* **FRAGMENTO**
==================================================
De la convivencia universitaria

De la convivencia universitaria

Las universidades como espacios públicos de formación y socialización política son un reservorio de tensiones éticas y por ende culturales. Una mirada

Por: Piedad Ortega Valencia
julio 09, 2019
Este es un espacio de expresión libre e independiente que refleja exclusivamente los puntos de vista de los autores y no compromete el pensamiento ni la opinión de Las2orillas.
De la convivencia universitaria
Foto: Pixabay

"Toda repulsión es, en su origen, repulsión al contacto" —Walter Benjamin.
==================================================
* **INFORMACIÓN PROPORCIONADA**
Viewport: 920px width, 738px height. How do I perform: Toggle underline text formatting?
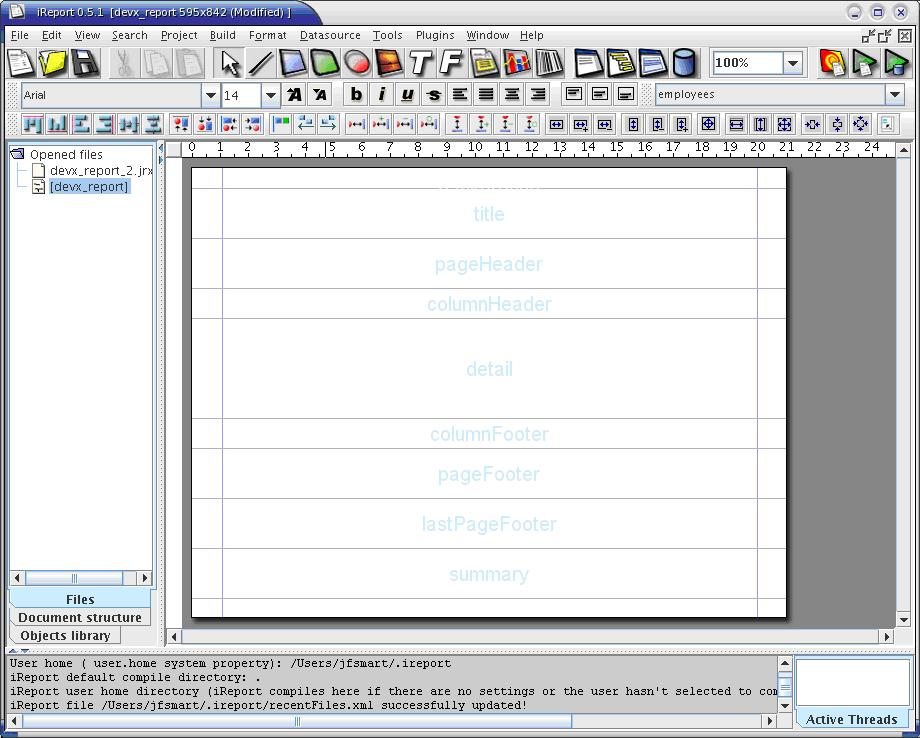point(407,95)
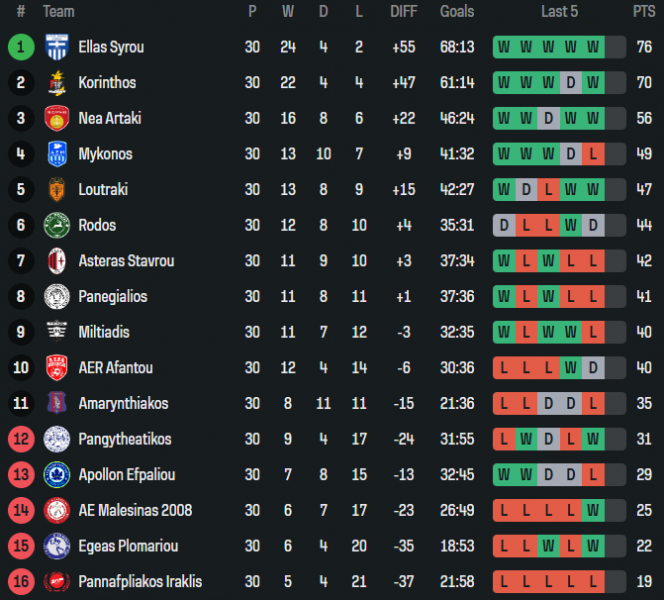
==================================================
* **QUÉ HARÁS**
Reescribe el fragmento sobre la convivencia universitaria desde "Las universidades como" hasta "opinión de Las2orillas.", sustituyendo "formación" por "educación". El material procede de una fuente distinta.

* **RESPUESTA DEL EJERCICIO**
Las universidades como espacios públicos de educación y socialización política son un reservorio de tensiones éticas y por ende culturales. Una mirada

Por: Piedad Ortega Valencia
julio 09, 2019
Este es un espacio de expresión libre e independiente que refleja exclusivamente los puntos de vista de los autores y no compromete el pensamiento ni la opinión de Las2orillas.